My strong recommendation would be to go to a camera store and try both cameras. While Nikon and Canon cameras do the same things and have more or less the same features, each brand has a different way of doing them. You may find one of the brands does things in a way that you find intuitive and easy to use, while I might find exactly the same thing in the other direction. Since both Nikon and Canon are known for consistency, whichever brand you find you prefer you should be able to transition from one camera to another within the line and find the controls are still comfortable. 

This is a very personal thing. I've found that I can pick up any Nikon or Fuji camera and know where to find things and how to use them right away - I may not know all of the details of every setting, and I still have to refer to the manual on my D300 from time to time, but I can make the camera work when I need to. I haven't used a Canon much at all, but what little I've seen seems well thought out, if a bit different. I've tried several Olympus digital cameras, and couldn't get any of them to work at all. Their design philosophy is just alien to me. 
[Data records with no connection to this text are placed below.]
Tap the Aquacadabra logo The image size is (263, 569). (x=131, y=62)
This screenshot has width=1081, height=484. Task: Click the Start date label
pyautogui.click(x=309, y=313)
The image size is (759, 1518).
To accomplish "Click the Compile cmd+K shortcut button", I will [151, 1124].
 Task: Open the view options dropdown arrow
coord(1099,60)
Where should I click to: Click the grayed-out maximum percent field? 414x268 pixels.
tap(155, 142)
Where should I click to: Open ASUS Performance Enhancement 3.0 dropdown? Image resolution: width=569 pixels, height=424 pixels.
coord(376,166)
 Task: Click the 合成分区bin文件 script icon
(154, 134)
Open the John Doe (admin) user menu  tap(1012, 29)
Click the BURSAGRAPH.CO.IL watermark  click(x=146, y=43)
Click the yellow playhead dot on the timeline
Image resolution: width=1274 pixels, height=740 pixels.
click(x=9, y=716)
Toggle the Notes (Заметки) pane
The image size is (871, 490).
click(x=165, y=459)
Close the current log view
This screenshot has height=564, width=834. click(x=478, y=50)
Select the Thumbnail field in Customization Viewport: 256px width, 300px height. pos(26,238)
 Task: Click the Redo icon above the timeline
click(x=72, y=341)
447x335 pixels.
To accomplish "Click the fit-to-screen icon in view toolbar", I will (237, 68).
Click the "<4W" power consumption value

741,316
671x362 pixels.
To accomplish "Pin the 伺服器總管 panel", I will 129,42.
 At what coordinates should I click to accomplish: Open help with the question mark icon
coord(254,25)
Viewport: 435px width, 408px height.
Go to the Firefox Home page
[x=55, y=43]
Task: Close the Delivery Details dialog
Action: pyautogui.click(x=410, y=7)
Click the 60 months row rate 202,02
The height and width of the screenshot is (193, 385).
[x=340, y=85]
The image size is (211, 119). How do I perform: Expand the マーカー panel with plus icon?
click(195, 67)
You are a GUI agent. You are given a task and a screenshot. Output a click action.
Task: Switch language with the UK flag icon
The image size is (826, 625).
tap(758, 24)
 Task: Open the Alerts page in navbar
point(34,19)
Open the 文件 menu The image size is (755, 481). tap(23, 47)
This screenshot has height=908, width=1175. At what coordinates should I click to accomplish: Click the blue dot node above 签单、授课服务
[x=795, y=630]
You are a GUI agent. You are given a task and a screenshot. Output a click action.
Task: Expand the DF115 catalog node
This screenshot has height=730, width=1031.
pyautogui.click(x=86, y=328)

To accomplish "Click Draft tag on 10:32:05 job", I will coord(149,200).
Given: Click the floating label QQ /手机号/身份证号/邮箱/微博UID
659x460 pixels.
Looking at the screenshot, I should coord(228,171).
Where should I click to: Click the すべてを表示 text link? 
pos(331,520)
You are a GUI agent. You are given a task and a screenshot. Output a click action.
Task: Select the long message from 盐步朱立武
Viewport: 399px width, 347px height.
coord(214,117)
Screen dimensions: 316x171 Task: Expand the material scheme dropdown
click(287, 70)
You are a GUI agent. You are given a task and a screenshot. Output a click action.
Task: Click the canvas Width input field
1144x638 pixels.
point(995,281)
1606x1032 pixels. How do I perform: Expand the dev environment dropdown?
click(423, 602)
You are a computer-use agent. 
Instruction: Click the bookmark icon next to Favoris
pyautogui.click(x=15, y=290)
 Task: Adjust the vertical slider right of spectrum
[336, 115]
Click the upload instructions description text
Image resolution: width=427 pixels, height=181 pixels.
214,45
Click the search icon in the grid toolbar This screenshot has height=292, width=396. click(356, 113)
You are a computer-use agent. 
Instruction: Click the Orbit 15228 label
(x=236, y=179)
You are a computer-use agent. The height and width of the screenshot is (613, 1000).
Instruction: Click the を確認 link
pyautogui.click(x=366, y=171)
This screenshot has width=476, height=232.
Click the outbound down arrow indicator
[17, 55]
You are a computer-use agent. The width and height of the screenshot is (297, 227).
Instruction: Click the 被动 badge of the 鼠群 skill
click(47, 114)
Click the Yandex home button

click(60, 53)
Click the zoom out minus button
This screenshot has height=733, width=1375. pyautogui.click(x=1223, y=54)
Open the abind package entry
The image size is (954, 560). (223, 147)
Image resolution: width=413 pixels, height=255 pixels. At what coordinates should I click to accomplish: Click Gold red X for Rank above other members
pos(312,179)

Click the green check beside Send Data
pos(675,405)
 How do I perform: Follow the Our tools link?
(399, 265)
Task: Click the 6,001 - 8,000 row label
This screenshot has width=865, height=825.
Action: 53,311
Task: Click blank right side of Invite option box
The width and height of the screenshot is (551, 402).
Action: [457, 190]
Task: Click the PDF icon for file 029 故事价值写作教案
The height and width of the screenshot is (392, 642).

In the end, most people wind up choosing whichever their friends have, as I did, so that they can borrow lenses and advice as needed.


----------



## MikeScone (Mar 3, 2010)

*Luvmyzoocrew wrote: *


> in fact all the things Mike Scone is posting i still dont get it,lol, so that shows you how untechy i am.


Well, ask, then... That's what this Camera Corner is for!


----------



## katt (Mar 3, 2010)

i LOVE my Nikon, but part of it for me is simply owning a nikon camera cause i wanted one for so long!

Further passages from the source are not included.